Go over the data and copy out each line with "menu" in it.
Input for this task Block Start
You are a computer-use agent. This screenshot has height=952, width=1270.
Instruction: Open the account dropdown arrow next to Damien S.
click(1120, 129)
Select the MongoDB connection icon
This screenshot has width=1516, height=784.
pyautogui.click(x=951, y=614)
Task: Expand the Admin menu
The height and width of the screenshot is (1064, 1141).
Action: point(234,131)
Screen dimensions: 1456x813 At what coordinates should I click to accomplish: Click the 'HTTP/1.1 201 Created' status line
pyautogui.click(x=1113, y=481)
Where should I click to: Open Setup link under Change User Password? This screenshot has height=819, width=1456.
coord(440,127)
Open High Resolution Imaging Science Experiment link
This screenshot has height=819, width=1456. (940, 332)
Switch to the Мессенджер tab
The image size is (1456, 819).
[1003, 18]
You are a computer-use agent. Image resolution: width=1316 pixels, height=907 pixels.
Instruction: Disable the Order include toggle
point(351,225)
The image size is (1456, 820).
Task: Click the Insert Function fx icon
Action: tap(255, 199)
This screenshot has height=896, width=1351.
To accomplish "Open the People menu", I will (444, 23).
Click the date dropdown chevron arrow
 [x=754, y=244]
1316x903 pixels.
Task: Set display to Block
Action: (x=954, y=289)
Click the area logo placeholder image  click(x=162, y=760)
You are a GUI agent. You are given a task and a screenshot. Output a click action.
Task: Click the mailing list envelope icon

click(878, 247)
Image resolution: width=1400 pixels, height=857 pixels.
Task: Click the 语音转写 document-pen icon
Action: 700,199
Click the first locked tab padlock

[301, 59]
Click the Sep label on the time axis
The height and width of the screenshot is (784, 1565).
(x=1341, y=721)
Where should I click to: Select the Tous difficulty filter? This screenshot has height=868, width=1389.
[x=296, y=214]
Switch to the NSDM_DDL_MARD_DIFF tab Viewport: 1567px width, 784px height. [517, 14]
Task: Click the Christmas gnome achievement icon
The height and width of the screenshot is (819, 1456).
Input for this task Block End
> [Task response]:
Task: Expand the Admin menu
To accomplish "Open the People menu", I will (444, 23).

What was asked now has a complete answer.